Sexual harassment is a frequent, pervasive problem in schools at all educational levels, from primary school through college. In fact, sexual harassment in schools is so common that harmful behaviors have become normalized within educational institutions.
To better understand how this normalization happens, Nan Stein, Ed.D., senior research scientist at WCW, and her colleague Katja Gillander Gådin, Ph.D., of Mid Sweden University, used a high school sexual harassment lawsuit in Sweden as a case study. In 2019, their article illustrating how sexual harassment can become normalized at the organizational level was published in Gender and Education, a peer-reviewed journal that highlights global perspectives on culture, gender, and education issues.
“In order to prevent the re-enactment and perpetuation of this problem, it is important to explore processes that contribute to its existence,” write Gådin and Stein, referring to sexual harassment in schools.
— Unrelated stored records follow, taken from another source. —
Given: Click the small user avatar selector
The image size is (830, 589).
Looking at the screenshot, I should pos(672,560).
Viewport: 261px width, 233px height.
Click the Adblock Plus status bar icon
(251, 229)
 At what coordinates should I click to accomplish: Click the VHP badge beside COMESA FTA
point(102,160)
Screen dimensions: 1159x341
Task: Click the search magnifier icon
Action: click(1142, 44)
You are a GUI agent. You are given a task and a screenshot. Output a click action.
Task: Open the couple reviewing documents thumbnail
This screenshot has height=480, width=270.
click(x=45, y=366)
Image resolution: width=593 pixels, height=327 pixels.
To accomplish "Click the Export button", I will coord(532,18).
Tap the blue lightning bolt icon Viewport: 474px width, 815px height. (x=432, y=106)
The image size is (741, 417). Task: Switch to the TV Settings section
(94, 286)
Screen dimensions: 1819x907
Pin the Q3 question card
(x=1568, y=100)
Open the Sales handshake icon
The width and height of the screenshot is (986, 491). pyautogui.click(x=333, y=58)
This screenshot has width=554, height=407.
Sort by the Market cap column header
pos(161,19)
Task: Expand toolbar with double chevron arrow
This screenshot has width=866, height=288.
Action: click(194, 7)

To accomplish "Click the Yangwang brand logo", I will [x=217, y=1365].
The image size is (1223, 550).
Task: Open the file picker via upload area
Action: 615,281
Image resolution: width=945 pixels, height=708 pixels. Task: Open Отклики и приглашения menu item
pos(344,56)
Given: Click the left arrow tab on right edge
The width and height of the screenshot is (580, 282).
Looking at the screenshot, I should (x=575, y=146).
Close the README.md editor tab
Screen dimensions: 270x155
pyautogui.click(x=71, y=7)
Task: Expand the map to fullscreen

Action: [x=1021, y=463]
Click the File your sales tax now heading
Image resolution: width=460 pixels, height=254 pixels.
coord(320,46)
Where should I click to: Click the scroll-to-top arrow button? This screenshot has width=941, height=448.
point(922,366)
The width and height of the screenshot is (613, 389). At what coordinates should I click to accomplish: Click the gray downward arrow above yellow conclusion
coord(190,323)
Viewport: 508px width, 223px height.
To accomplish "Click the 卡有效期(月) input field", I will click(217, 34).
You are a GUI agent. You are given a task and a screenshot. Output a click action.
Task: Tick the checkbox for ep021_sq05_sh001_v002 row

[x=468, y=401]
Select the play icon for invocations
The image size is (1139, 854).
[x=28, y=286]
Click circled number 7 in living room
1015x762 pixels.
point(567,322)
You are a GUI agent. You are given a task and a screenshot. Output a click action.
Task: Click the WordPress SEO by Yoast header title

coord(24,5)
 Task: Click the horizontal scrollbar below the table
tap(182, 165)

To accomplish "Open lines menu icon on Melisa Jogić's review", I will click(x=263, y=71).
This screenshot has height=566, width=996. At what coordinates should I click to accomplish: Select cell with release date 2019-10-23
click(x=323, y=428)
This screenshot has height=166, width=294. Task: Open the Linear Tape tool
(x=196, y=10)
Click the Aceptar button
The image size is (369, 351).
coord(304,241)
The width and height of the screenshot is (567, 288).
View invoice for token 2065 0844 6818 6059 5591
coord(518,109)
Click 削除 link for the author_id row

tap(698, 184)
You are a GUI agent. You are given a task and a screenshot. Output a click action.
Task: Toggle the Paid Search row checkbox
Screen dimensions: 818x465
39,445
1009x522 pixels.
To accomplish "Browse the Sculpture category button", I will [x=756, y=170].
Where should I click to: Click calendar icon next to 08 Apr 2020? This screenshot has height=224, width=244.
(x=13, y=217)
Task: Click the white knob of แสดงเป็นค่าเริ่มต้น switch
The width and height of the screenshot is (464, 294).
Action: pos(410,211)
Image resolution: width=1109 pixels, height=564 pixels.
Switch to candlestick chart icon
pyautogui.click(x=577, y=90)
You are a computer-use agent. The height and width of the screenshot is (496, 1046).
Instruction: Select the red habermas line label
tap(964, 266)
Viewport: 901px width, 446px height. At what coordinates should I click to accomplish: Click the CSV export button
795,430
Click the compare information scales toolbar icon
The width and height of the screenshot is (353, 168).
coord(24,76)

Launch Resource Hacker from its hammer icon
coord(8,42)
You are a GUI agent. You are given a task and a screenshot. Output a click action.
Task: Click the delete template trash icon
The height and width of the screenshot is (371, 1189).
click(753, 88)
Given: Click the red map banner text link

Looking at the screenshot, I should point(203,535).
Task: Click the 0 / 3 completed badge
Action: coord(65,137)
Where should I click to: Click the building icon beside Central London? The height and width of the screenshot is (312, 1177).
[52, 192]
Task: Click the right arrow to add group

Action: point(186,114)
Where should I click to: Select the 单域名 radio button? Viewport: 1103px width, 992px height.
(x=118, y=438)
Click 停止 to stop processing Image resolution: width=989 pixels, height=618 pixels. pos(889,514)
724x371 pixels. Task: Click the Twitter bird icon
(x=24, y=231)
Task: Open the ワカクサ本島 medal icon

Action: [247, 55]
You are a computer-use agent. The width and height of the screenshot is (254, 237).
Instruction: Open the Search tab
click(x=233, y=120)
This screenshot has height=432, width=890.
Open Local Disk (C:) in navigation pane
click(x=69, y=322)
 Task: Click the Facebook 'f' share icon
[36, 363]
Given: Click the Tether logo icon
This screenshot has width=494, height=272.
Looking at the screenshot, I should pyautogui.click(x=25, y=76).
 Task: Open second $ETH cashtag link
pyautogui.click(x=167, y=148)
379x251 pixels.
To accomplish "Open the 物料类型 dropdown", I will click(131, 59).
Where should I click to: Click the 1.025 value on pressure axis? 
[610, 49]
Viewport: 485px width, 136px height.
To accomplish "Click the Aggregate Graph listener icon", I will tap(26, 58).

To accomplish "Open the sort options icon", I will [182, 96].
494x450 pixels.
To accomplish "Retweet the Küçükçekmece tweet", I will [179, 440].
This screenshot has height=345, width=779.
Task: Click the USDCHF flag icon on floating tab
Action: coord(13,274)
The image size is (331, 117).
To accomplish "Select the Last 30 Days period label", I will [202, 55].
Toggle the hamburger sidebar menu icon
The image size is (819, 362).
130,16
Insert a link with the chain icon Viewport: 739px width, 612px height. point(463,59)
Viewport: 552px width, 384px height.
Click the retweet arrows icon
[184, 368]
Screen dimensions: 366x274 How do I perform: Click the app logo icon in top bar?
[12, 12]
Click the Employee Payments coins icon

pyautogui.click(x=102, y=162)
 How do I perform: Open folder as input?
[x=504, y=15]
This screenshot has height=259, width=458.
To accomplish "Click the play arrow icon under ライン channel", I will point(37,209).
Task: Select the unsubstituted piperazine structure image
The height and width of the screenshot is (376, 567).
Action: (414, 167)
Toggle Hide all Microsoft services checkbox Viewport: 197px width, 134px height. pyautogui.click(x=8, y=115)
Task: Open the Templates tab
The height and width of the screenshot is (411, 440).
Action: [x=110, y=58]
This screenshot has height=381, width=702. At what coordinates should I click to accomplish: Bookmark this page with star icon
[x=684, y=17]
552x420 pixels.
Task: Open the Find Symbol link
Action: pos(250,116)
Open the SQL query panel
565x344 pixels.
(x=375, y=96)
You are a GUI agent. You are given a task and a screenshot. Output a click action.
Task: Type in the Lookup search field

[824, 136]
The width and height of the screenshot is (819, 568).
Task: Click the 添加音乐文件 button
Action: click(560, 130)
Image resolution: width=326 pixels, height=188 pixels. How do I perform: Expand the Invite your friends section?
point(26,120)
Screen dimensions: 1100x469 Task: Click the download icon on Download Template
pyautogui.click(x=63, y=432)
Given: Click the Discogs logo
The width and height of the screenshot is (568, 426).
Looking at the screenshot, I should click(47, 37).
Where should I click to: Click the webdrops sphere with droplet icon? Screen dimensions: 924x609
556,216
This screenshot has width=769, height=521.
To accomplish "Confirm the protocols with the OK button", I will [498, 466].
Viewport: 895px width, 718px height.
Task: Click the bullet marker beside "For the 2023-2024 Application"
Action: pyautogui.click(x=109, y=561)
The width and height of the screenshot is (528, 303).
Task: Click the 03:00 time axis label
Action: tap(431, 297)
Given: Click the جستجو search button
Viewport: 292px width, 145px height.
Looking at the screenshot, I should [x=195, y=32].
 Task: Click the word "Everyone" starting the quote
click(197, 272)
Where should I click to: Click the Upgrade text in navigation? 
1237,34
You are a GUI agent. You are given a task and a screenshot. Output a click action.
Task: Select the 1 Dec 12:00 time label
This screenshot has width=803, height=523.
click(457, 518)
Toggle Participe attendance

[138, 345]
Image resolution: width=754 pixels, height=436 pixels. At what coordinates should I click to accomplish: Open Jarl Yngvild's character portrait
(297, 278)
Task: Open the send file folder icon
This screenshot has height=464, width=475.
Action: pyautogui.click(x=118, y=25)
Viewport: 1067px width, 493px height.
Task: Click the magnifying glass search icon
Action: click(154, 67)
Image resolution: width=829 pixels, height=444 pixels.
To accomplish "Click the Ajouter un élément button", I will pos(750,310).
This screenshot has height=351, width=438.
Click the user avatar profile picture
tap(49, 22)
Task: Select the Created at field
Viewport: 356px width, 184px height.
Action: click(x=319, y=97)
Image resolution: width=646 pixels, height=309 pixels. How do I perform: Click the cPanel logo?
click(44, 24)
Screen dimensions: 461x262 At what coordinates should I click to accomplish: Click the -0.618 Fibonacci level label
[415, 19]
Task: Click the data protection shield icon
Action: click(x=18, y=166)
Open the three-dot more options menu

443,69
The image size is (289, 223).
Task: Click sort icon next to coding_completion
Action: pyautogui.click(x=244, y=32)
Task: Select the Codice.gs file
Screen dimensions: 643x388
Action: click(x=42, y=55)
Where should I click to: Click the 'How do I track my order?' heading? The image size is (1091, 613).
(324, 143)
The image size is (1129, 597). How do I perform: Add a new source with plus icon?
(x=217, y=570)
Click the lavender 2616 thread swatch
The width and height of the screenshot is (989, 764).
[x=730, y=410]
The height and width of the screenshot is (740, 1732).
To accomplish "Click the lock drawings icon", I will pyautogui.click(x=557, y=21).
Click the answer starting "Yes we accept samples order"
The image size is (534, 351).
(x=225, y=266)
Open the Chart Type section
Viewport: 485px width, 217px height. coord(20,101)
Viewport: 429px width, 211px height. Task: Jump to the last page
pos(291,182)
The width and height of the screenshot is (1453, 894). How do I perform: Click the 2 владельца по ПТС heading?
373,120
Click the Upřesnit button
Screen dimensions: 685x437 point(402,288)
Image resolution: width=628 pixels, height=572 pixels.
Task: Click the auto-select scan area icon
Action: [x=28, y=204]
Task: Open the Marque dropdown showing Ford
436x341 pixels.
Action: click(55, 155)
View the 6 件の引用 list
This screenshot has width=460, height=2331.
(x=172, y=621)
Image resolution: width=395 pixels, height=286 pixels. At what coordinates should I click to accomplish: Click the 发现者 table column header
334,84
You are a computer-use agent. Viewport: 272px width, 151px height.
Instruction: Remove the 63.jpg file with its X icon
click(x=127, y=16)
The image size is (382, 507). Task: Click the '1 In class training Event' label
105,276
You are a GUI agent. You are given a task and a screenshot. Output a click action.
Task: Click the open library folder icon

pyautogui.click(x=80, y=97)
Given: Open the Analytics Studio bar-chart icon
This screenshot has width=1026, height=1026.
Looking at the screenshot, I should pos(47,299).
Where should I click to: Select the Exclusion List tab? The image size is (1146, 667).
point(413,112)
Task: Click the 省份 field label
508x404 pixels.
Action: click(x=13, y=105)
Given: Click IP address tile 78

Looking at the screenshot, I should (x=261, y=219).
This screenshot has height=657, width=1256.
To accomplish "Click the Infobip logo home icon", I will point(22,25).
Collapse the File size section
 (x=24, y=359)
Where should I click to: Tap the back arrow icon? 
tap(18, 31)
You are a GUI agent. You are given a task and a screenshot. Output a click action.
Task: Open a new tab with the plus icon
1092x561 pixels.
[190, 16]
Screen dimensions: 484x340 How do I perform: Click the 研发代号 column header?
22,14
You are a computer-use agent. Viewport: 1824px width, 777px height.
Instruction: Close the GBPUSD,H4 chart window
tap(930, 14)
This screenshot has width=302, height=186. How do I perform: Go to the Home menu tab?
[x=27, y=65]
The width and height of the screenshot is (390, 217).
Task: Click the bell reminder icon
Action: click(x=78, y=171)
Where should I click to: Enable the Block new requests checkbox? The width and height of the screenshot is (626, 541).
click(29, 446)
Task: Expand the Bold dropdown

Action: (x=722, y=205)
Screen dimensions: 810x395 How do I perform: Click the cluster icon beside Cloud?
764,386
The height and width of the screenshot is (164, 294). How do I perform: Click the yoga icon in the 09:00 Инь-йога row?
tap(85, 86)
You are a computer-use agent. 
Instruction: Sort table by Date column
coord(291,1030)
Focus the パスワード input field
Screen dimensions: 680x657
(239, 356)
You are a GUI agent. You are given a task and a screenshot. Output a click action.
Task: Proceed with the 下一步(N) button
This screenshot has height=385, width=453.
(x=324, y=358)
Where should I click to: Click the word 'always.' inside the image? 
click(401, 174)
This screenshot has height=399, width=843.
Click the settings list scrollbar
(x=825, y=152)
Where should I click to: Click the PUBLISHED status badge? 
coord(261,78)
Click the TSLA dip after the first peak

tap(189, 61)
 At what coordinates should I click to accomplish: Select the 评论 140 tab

Their study uncovered a multi-layered web of factors and practices at the organizational level that relate to the normalization of sexual harassment in schools. Gådin and Stein recommend that schools address multiple needs in order to change the school culture to one where sexual harassment is not normalized. These needs include: strengthening organizational weaknesses; adults enacting their responsibility to change the situation; and increasing awareness of the relationship between sexual harassment, gender, and power.